Economic journalists used to tout computer-driven productivity gains as revolutionary. Now they're pooh-poohing them. Does this mean the recession has begun? Three years ago, David Wessel and Bob Davis of the Wall Street Journal published a persuasive book called Prosperity: The Coming Twenty-Year Boom and What It Means To You. Its thesis was that the United States had entered an era of technology-driven economic growth that was comparable to the dawn of electrical power at the turn of the century. Now John Cassidy of The New Yorker and Phillip Longman of U.S. News and World Report have written persuasive essays claiming that the current productivity boom is oversold. Cassidy's, which goes further than Longman's and calls the productivity boom a "mirage," may be overstating the case. One of Cassidy's more provocative points is that even the newspaper industry has seen "little or no increase in productivity" due to computers:
In the past decade or so, laptop computers, faxes, and the Internet have revolutionized news gathering, and satellite technology has transformed the printing and distribution side of the business. It's hard to believe that these changes wouldn't have made people working in newspapers more efficient, but they haven't. Between 1987 and 1997, the latest period for which the Bureau of Labor Statistics has figures, productivity in the newspaper industry fell by 2.3 percent a year.

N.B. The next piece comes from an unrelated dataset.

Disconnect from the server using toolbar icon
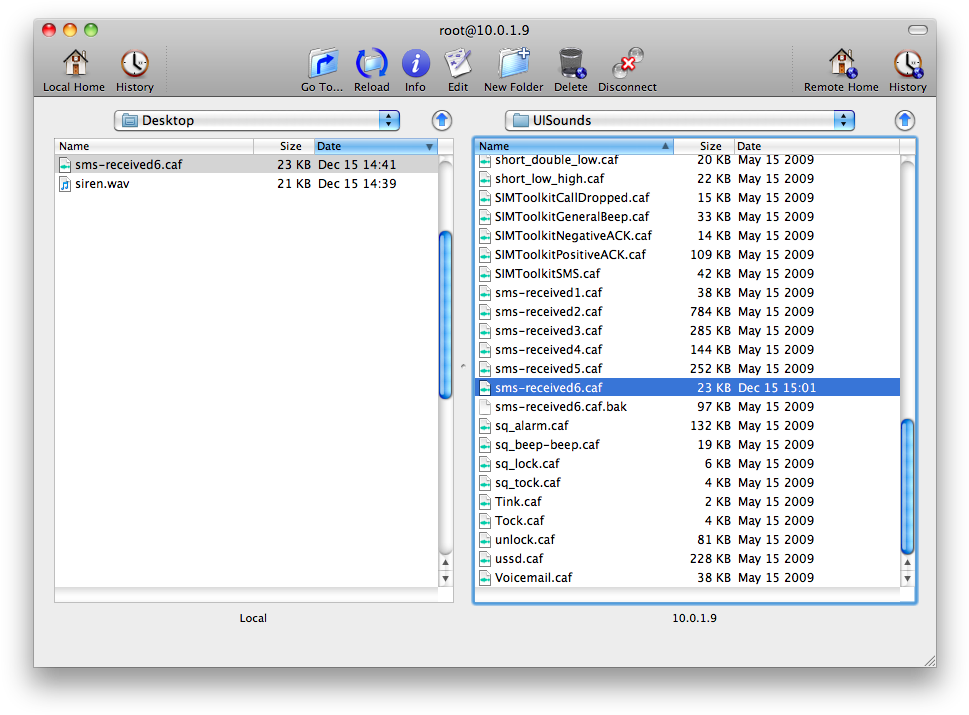This screenshot has width=969, height=715. click(x=626, y=60)
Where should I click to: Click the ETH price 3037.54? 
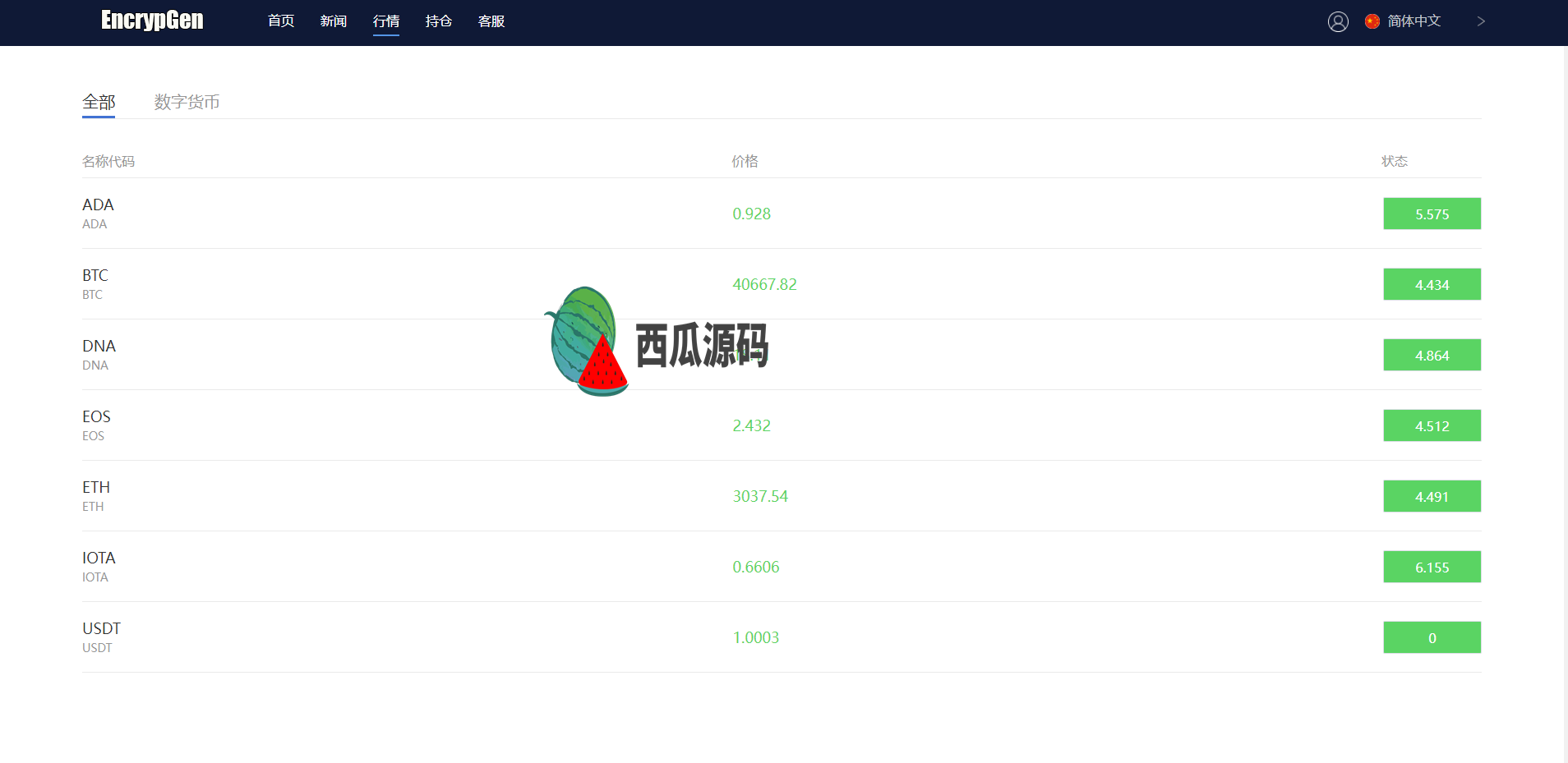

The stated productivity decline between 1987 and 1997 appears to be essentially correct. (Chatterbox isn't sure he's looking at precisely the same data-- this chart runs only through 1996--but newspaper output per hour in 1996 was indeed only 77.4 percent of what it was in 1987.) Still, the period from 1987 to 1997 may not be the best one to look at, especially if the end date is really 1996. Nineteen ninety-six was the year Chatterbox, then a newspaper reporter, learned how to use the Internet. This was too late to qualify Chatterbox as an Internet pioneer but well before most of Chatterbox's colleagues in the journalism business learned to surf the Web. Largely because Chatterbox spent an inordinate amount of time in 1996 acquainting himself with this marvelous new technology--he'd only just mastered using a mouse, too--Chatterbox wasn't particularly productive that year. Now that Chatterbox has a few years of Internet surfing under his belt, however, he's more productive than ever before. Obviously, writing a daily online column has something to do with that. But if Chatterbox were working for a newspaper, he has no doubt he'd be more productive there, too. Just about everyone Chatterbox knows who works for a newspaper in 2001 is more productive than he or she was in 1987. (Incidentally, by saying they're "more productive," Chatterbox isn't saying they're producing better work. More doesn't mean more accurate, or more timely, or more thoughtful; it just means more copy.)
The thesis of Longman's essay is that the productivity gains of the late 20th century, though real, are dwarfed by the productivity gains of the early 20th century. Longman imagines Ozzie and Harriet traveling by time machine to the present day:
They'd recognize the telephone and need only a second to realize we now use push buttons instead of rotary dials. They'd recognize the television even if, like most everyone else these days, they'd have trouble programming the VCR. They might be startled by the gas mileage obtained by a modern automobile, but they would have no trouble knowing how to drive one. Picking up the morning newspaper, they might be puzzled by references to AIDS and genetically modified food but would understand references to nuclear power, air conditioning, plastics, jet airplanes, rockets, radar, and even computers.
Then Longman imagines the Nelsons traveling by time machine to the year 1900:
Without the benefit of penicillin, even a small cut could prove fatal. Life expectancy at birth was but 47.3 years, compared with 68.3 years in 1950. Most doctors lacked any scientific training, and the bottles in their bags contained little more than alcohol and opiates. Lack of refrigeration, poor sanitary conditions, and adulteration meant millions died from spoiled or tainted food. ... Even affluent households were illuminated with gaslights that were expensive to run and prone to explosion. Without electricity, there were no laundry machines, vacuum cleaners, or other mechanical means to purge the household of dirt and germs. The air stank of coal dust, manure, and rotting garbage thrown from windows. Only the super-rich could afford a car, and the vast majority of families did without indoor plumbing. ...
Longman concludes that Ozzie and Harriet would never survive this harsh environment. His larger point is that ours is an age not of "great new inventions" but of "re-engineering and manufacturing previously existing machines and gadgets with ever greater efficiency."
So who's right--Wessel and Davis (whose view is shared by Fed Chairman Alan Greenspan) or Cassidy and Longman? Chatterbox doesn't have time to figure it out--he's gotta go write another item!